═════ SELECTED PASSAGE ═════

Rabbi David Saperstein, Director of Religious Action Center of Reform Judaism
'Therefore choose life, that you and your descendants may live' (Deuteronomy 30:20). Humankind has solemn obligation to improve the world for future generations. Minimizing climate change requires us to learn how to live within the ecological limits of the earth so that we will not compromise the ecological or economic security of those who come after us....[Confronting the Challenge of Climate Change, 06/1998]
We urge the federal government to immediately adopt a variety of policies to accomplish such reductions, particularly programs that use pricing to lower demand for fossil fuels, encourage the development of non-polluting energy sources, and raise revenue for public projects, such as mass transit, that would lower carbon emissions. Additionally, standards relating to fossil fuel use, such as power plant emissions standards and motor vehicle fuel efficiency standards, should require the use of the most advanced fuel efficiency and emissions reduction technologies available. Such policies must be complemented with programs to help those who live in the United States whose economic security would be jeopardized by such policies, including assistance to poor people to compensate for increased expenses for electricity, fuel, and transportation and retraining and economic transition assistance for coal miners and other affected workers.

═════

PROBLEMS AND TASKS =>
#1 In the climate change statement, what assistance is called for to help coal miners and other affected workers?
#2 Carry on the climate change statement from the point where it stops.

═════ STORED DATA ═════

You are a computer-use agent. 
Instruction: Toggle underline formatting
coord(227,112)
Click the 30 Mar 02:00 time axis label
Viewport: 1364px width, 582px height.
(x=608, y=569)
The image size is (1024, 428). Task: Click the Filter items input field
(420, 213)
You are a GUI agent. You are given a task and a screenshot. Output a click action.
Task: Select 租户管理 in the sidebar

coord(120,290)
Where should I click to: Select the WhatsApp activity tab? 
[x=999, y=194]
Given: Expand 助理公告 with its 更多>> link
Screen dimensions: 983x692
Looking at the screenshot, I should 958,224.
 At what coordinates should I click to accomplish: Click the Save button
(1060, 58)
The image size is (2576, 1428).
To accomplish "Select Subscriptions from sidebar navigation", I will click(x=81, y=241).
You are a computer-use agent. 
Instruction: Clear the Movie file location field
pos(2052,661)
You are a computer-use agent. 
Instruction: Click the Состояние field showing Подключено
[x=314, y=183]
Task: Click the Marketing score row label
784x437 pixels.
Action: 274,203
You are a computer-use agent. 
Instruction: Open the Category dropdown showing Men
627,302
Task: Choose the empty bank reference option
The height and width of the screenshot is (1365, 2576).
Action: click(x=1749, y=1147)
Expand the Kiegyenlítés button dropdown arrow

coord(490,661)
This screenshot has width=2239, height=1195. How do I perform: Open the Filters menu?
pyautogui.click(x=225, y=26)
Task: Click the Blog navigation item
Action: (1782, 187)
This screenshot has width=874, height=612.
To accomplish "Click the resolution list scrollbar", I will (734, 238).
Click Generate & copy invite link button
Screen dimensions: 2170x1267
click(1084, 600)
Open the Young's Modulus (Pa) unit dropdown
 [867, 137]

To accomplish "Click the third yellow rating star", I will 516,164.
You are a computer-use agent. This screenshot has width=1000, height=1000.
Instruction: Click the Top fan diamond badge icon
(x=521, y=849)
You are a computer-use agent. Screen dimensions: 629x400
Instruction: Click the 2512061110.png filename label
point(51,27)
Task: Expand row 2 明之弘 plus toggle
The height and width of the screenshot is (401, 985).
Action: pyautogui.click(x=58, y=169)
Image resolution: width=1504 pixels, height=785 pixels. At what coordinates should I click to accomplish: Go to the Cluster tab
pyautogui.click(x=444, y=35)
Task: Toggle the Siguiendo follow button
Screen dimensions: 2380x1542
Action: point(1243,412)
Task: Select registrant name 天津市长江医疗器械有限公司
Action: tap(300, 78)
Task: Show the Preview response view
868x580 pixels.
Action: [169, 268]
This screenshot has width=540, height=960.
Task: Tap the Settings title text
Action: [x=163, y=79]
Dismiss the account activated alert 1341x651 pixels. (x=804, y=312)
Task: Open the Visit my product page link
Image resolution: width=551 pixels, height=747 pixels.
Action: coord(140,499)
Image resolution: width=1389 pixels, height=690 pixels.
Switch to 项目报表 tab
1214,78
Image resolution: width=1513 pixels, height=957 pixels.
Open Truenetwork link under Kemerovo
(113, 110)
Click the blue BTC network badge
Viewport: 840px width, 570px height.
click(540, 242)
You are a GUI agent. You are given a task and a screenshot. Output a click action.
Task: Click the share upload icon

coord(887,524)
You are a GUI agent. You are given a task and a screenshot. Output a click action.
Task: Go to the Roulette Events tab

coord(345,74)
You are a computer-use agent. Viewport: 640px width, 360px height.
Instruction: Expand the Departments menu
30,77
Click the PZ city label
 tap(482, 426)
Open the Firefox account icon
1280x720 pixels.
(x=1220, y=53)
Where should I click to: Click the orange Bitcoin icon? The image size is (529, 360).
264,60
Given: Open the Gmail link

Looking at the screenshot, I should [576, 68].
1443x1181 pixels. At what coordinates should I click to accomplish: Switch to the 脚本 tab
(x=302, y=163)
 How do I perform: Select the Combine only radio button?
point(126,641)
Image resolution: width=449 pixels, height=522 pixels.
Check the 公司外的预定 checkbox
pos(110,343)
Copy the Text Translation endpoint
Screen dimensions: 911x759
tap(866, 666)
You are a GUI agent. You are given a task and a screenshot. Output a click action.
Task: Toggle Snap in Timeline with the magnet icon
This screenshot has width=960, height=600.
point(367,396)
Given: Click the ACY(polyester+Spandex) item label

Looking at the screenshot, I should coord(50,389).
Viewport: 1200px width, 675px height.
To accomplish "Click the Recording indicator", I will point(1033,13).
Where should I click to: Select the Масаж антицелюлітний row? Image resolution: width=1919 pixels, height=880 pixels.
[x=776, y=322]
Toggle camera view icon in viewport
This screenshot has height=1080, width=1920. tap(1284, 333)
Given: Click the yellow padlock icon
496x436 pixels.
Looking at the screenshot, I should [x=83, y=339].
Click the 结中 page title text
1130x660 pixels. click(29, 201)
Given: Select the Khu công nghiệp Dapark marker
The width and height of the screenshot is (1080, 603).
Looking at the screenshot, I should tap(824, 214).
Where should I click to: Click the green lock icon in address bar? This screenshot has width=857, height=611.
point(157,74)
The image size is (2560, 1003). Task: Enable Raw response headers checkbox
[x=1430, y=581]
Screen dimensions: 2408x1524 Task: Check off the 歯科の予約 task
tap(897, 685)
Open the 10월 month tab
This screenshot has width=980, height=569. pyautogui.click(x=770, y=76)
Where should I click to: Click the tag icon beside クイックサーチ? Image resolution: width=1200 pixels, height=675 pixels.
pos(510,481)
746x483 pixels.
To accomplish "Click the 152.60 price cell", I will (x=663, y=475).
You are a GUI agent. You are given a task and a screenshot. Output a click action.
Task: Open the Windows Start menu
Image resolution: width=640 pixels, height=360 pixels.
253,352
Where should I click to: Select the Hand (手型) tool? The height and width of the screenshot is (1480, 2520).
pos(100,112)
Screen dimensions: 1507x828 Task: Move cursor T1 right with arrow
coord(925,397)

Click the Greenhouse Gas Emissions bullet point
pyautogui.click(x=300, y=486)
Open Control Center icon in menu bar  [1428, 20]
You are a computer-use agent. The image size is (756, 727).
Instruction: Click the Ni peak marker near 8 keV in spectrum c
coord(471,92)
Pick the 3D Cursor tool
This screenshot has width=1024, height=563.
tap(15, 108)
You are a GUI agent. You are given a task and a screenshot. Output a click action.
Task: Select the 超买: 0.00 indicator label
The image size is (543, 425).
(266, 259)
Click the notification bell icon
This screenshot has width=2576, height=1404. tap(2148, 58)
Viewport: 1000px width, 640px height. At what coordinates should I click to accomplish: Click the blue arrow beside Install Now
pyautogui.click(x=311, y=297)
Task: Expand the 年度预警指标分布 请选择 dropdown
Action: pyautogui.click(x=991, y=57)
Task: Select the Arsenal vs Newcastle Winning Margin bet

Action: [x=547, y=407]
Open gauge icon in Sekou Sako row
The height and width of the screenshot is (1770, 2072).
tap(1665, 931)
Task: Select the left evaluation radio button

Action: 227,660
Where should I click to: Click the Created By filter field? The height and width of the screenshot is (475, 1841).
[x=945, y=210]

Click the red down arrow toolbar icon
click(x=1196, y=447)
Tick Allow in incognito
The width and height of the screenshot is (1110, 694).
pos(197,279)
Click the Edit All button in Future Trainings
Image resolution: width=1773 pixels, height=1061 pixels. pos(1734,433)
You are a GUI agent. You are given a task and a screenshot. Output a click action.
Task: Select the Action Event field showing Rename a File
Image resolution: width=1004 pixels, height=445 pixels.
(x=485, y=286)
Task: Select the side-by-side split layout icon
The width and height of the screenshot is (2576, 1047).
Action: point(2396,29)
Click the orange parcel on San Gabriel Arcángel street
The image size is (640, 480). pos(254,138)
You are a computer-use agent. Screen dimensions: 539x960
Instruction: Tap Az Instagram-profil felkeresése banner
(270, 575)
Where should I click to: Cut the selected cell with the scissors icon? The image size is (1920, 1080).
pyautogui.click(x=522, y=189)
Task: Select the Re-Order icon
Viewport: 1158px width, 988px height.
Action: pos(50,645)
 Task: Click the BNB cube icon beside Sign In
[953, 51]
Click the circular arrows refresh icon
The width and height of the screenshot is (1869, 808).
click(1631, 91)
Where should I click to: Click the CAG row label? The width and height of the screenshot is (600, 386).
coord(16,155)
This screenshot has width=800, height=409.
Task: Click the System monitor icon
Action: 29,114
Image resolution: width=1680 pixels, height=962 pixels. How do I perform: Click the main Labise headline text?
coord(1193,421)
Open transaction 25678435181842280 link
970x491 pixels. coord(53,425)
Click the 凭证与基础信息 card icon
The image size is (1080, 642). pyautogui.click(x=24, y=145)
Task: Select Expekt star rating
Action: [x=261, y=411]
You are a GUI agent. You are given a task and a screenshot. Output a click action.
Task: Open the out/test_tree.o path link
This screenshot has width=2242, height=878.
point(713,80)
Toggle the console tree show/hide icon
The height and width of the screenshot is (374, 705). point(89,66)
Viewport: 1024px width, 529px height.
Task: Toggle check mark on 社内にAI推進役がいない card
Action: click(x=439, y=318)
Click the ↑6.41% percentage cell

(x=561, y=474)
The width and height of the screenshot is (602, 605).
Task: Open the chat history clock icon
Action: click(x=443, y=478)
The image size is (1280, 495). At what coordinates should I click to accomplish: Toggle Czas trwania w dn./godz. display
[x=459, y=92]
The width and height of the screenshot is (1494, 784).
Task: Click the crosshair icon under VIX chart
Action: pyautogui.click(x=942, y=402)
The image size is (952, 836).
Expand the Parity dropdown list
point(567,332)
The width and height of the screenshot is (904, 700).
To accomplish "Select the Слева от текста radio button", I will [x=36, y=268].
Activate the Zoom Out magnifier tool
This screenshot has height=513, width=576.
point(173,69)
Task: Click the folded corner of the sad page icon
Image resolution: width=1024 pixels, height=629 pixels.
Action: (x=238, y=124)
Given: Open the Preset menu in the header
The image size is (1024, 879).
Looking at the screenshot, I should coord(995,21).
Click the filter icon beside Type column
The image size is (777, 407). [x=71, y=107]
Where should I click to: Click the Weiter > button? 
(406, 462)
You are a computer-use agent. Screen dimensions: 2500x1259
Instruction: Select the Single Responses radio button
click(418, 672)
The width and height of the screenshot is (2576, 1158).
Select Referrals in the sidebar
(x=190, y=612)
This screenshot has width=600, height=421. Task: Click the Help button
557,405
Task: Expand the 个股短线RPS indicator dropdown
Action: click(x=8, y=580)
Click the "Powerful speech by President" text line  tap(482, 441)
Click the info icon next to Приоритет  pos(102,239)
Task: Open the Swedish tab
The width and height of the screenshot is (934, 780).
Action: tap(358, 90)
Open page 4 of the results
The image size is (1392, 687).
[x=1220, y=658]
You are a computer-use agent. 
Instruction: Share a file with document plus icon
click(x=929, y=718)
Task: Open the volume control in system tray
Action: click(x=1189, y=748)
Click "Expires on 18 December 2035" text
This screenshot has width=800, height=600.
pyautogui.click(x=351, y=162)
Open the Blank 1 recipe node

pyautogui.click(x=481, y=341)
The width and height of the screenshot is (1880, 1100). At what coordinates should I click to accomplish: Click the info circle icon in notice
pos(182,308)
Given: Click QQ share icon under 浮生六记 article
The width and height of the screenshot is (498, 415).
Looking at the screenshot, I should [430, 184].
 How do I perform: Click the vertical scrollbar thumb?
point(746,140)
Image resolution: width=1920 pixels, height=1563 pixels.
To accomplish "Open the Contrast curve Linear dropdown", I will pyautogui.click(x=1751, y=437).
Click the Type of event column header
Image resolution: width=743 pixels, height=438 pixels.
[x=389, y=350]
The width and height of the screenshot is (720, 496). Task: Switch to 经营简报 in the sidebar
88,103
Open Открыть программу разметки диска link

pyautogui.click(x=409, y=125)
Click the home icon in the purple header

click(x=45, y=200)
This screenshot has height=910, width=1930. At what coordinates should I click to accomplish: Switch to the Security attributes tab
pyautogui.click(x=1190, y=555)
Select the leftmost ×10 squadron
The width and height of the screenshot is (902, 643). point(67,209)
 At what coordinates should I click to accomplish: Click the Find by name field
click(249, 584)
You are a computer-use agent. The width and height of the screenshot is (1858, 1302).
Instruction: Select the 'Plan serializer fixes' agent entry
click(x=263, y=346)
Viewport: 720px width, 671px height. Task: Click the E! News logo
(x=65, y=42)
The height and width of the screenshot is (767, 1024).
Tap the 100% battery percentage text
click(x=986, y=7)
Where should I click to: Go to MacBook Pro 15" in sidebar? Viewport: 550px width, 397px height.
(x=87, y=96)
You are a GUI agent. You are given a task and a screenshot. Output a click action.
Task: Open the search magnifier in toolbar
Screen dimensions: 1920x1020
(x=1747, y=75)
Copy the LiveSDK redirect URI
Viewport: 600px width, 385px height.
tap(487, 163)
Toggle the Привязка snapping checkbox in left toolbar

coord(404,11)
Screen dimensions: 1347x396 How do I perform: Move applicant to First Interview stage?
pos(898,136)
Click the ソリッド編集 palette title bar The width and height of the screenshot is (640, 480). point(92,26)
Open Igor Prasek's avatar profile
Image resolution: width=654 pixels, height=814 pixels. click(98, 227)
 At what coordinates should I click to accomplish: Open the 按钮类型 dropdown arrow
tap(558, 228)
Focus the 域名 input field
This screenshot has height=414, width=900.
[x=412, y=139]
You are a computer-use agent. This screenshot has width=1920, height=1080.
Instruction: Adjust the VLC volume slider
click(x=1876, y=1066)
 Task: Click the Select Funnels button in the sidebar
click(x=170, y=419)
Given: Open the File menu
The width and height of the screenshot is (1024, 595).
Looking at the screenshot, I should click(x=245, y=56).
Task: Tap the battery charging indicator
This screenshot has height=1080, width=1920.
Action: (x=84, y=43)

═════

RESPONSES PER TASK =>
#1 Retraining and economic transition assistance.

#2
The Central Conference of American Rabbis has expressed support for the adoption of climate legislation.
Religious Society of Friends
Friends Committee on National Legislation
'The earth is the Lord's, and the fullness thereof; the world, and they that dwell therein.' We believe that humankind must respect the ecological integrity and the sacredness of the natural world. People must choose activities, create institutions, and establish policies and laws that are beneficial to the earth and will help protect and regenerate its ecosystems.
We recognize that issues regarding the use and protection of the earth's resources are global and require mutual respect and cooperation with every community on earth. Environmental degradation and resource scarcity are among the underlying causes of violence and war. We believe that Friends' testimonies on peace and simplicity have deep relevance to the global environmental crisis.
Humanity must commit to curbing excessive and destructive consumption and pollution. We believe that these responsibilities are urgent and must be acted upon globally, nationally, locally, and individually..
The Friends Committee on National Legislation has expressed support for renewing the moral call to action, approaching environmental concerns from the perspective of faith..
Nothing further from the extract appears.